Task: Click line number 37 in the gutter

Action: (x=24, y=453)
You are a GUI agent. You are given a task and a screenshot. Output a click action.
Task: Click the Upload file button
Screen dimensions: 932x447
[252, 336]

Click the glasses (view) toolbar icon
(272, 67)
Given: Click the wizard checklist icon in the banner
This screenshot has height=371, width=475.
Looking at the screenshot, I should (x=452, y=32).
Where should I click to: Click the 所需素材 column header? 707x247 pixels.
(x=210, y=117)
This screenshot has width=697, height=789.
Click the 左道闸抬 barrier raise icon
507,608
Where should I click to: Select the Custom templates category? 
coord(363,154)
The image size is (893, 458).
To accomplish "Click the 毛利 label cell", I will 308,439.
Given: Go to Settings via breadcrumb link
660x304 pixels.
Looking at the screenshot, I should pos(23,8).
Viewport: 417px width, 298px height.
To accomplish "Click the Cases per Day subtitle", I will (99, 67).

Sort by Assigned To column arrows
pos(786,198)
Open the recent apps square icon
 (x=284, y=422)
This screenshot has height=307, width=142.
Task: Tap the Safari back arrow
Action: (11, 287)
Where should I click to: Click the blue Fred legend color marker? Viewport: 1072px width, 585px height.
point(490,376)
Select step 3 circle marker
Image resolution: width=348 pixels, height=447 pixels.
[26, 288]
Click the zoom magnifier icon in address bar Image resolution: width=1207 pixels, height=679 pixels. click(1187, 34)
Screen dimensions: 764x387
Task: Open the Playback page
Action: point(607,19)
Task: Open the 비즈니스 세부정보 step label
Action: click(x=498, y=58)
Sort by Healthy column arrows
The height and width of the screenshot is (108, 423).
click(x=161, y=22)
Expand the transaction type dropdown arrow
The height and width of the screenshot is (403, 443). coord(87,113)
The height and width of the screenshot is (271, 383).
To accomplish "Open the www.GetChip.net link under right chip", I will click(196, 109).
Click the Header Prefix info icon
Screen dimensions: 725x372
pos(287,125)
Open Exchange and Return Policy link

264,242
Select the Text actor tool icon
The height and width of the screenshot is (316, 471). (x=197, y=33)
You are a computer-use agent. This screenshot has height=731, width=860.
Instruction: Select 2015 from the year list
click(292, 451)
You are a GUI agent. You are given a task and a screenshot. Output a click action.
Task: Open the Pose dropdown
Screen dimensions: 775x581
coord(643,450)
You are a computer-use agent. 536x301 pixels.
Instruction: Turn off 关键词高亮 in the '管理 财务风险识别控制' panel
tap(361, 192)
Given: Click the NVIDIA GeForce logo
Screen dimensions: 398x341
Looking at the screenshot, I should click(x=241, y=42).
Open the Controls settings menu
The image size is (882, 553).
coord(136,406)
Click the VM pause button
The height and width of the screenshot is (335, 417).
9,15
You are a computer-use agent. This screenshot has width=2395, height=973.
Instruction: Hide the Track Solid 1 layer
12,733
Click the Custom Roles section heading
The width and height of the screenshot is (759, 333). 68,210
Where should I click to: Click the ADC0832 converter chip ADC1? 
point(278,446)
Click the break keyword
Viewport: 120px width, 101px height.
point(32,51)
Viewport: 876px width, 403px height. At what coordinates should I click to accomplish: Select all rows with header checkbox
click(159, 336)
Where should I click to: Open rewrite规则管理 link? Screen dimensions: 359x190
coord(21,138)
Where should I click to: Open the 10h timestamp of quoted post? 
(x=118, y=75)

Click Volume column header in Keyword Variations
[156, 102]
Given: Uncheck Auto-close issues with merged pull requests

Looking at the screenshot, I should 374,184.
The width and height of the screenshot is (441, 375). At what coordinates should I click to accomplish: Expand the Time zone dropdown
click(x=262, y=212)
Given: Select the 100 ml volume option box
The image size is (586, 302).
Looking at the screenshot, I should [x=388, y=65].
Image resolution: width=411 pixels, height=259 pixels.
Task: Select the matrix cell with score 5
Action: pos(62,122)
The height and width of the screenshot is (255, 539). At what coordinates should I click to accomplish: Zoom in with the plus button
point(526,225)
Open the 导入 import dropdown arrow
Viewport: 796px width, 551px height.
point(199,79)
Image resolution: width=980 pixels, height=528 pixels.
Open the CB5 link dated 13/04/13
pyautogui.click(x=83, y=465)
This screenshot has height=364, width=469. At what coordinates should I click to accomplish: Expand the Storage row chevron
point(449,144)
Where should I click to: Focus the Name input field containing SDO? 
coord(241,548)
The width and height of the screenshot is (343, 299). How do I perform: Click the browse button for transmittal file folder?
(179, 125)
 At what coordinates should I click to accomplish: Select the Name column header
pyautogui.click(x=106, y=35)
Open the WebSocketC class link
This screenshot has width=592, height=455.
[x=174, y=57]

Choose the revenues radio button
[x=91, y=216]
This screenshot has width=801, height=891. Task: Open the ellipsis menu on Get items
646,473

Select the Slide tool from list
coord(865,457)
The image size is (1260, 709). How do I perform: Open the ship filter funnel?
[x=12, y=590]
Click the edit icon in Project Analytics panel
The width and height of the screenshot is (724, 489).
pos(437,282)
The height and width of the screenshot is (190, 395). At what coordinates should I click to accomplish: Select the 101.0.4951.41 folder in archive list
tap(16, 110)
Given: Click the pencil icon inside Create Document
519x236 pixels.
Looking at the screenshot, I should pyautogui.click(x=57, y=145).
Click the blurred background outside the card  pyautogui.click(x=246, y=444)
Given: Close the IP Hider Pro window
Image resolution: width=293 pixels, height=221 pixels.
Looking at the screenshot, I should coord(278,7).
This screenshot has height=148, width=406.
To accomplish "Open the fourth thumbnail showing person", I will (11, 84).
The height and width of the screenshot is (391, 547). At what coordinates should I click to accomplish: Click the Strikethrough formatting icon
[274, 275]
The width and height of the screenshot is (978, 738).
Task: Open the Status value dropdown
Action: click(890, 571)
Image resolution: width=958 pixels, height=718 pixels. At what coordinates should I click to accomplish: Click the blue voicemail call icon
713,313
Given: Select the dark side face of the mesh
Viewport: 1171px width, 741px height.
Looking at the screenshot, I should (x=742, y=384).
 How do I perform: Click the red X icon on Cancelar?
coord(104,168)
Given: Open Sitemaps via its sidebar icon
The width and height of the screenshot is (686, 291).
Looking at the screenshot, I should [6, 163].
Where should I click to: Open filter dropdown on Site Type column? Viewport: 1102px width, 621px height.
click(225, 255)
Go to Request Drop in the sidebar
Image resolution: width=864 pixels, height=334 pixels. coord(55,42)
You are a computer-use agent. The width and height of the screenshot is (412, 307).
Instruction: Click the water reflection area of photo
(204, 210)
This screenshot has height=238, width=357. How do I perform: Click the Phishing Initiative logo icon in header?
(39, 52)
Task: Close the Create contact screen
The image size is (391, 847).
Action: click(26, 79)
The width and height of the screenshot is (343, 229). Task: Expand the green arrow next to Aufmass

**What the task asks**
The answer must be every line of the records above that holds the word "computer".

**Result of the exercise**
You are a computer-use agent. This screenshot has height=731, width=860.
You are a computer-use agent. 536x301 pixels.
You are a computer-use agent. This screenshot has width=2395, height=973.
You are a computer-use agent. The width and height of the screenshot is (412, 307).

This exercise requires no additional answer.